Route information
- Length: 17 km (11 mi)
- History: Designated in 2019 Completed in 2022

Major junctions
- Southwest end: Gitaru
- Wangige Kihara Ndenderu Rumingi
- Northeast end: Ruaka

Location
- Country: Kenya

Highway system
- Transport in Kenya;

= Nairobi Western Bypass Highway =

Kenyan road

Nairobi Western Bypass Highway is a road in Kenya. It connects the town of Kikuyu to the town of Ruaka, both in Kiambu County.

==Location==
This road starts in Gitaru, in near the town of Kikuyu, approximately 24 km, north-west of the central business district of Nairobi. The road travels in a general north-easterly direction through Wangige, Kihara, Ndenderu, Rumingi, to end at Ruaka, a total distance of about 16.5 km. At Ruaka, it will connect to the Nairobi Northern Bypass Highway through Limuru Road.

==Overview==
This road is one of the four bypass highways built to direct motorized traffic away from the central business district of the city of Nairobi, to alleviate the perennial traffic jams on the city streets. The bypass highways include (a) Nairobi Northern Bypass Highway (b) Nairobi Eastern Bypass Highway (c) Nairobi Southern Bypass Highway and (d) Nairobi Western Bypass Highway. It is one of these four bypass roads that form a 96.7 km ring-road around the city.

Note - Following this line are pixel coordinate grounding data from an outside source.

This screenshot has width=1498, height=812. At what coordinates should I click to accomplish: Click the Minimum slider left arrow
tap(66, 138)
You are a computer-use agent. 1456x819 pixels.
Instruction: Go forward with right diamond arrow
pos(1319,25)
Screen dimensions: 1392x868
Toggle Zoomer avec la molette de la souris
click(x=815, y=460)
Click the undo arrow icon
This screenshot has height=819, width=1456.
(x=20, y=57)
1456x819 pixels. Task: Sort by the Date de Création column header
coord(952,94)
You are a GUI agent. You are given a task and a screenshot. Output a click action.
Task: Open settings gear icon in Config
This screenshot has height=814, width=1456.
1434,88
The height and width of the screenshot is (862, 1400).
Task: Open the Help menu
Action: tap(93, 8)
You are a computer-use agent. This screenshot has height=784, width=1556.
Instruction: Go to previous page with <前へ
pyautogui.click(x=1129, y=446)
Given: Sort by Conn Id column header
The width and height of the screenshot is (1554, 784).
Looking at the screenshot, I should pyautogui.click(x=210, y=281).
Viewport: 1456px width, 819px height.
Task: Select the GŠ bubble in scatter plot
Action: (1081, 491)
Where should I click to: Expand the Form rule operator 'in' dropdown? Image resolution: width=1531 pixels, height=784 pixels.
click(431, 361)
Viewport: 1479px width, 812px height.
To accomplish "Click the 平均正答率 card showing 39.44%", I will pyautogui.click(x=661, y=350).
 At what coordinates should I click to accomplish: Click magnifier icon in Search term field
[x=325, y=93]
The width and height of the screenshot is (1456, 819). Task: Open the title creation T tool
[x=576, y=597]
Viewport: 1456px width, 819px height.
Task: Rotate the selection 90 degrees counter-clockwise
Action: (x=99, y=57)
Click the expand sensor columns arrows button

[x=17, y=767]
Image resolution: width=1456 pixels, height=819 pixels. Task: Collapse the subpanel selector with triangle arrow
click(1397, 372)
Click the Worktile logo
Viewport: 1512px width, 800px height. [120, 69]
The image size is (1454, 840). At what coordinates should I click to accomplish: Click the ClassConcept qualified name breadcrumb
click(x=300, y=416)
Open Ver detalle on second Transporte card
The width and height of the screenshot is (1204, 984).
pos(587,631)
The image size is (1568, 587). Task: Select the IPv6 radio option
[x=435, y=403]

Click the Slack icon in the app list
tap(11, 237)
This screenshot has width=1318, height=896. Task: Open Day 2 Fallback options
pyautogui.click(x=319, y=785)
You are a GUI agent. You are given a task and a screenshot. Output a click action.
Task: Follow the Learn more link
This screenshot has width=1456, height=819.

The Western Bypass development also involves the construction of 17.7 km of service roads and walkways measuring 2 m on both sides of the highway. A total of six interchanges and overpasses will be built, one each in the six townships where the four-lane dual carriageway is planned to pass. This way, the traffic on the highway will not interfere or be impeded by the surface traffic in the urban centers.

==Construction==
The Nairobi Western Bypass Highway will cost an estimated KSh17.3 billion (US$173 million). In February 2019, China Road and Bridge Corporation, the selected contractor, began construction of this highway. Funding for this project was provided by the Exim Bank of China. Construction is expected to last 39 months.